▶ EXCERPT PROVIDED
---
Our technique of operating on the beating heart via a right thoracotomy with normothermic perfusion differs from those described by Praeger [2], Cohn [5], Turina [11] and Tribble [9]. All used some degree of hypothermia and Pregar and Tribble also fibrillated the heart. Induced ventricular fibrillation [2,9] avoids the need to cross-clamp the aorta and deliver cardioplegia, but may not provide optimal cardiac protection. Oxygen delivery to the left ventricle is markedly reduced and coronary flow re-distributed away from the sub-endocardium during electrically induced fibrillation [12]. We believe that allowing the myocardium to beat at normothermia with maintenance of normal coronary perfusion offers optimal myocardial protection with better preservation of myocardial blood flow distribution. This is of particular importance in patients with long-standing mitral valve disease who frequently have impaired ventricular function, a particular problem when such patients present in an emergency. We have experienced a relatively low inotropes support after revisional mitral valve surgery (28.8%). Considering the nature of patient population, low figure may reflect inherent advantage of maintaining continuous myocardial protection. It is also the case that the right thoracotomy approach avoids retraction compression of the right ventricle.
---
▶ GIVEN DATA
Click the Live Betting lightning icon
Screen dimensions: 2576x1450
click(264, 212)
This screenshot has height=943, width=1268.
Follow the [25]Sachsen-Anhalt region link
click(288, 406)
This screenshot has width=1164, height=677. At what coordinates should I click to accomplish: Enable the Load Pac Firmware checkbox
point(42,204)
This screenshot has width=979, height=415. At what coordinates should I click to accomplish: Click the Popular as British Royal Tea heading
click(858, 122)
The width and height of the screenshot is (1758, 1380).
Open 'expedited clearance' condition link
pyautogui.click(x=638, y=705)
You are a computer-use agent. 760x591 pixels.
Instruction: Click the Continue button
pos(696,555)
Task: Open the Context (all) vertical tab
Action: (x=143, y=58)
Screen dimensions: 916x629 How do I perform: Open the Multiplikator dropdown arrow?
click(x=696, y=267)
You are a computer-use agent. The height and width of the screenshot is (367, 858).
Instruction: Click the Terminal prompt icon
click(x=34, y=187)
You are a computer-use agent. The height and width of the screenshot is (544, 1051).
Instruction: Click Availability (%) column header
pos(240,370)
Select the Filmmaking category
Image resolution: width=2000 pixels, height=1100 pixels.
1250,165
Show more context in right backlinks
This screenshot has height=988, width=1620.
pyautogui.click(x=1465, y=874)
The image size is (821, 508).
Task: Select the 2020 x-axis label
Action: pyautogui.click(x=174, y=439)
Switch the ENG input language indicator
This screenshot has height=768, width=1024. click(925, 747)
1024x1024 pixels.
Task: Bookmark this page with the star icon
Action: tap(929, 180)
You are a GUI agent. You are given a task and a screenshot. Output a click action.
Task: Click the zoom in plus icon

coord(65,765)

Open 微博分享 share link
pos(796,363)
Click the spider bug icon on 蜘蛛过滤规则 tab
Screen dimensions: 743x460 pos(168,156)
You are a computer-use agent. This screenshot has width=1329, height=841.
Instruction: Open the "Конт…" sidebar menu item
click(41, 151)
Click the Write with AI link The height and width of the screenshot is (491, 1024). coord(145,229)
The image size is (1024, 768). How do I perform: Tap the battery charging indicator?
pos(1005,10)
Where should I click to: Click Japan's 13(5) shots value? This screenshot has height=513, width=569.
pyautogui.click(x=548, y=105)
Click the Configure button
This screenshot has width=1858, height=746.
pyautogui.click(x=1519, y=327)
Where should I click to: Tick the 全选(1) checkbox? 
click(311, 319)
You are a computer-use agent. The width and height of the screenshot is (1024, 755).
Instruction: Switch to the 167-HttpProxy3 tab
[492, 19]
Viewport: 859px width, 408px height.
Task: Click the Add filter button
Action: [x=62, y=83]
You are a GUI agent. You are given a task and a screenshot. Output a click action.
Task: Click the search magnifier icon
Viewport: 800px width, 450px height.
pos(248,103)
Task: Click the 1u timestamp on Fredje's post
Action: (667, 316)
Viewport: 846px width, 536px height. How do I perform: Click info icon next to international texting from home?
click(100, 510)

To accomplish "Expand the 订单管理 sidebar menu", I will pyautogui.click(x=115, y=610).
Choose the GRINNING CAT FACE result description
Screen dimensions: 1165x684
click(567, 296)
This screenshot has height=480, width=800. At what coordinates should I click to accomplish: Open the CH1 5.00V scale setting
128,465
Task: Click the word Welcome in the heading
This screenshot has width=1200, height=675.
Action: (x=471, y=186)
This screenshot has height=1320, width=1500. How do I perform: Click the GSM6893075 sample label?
---
▶ WORK ITEM
In the heart surgery passage, what does the right thoracotomy approach avoid? Answer from the passage only, not from the lines.

▶ ANSWER BOX
Retraction compression of the right ventricle.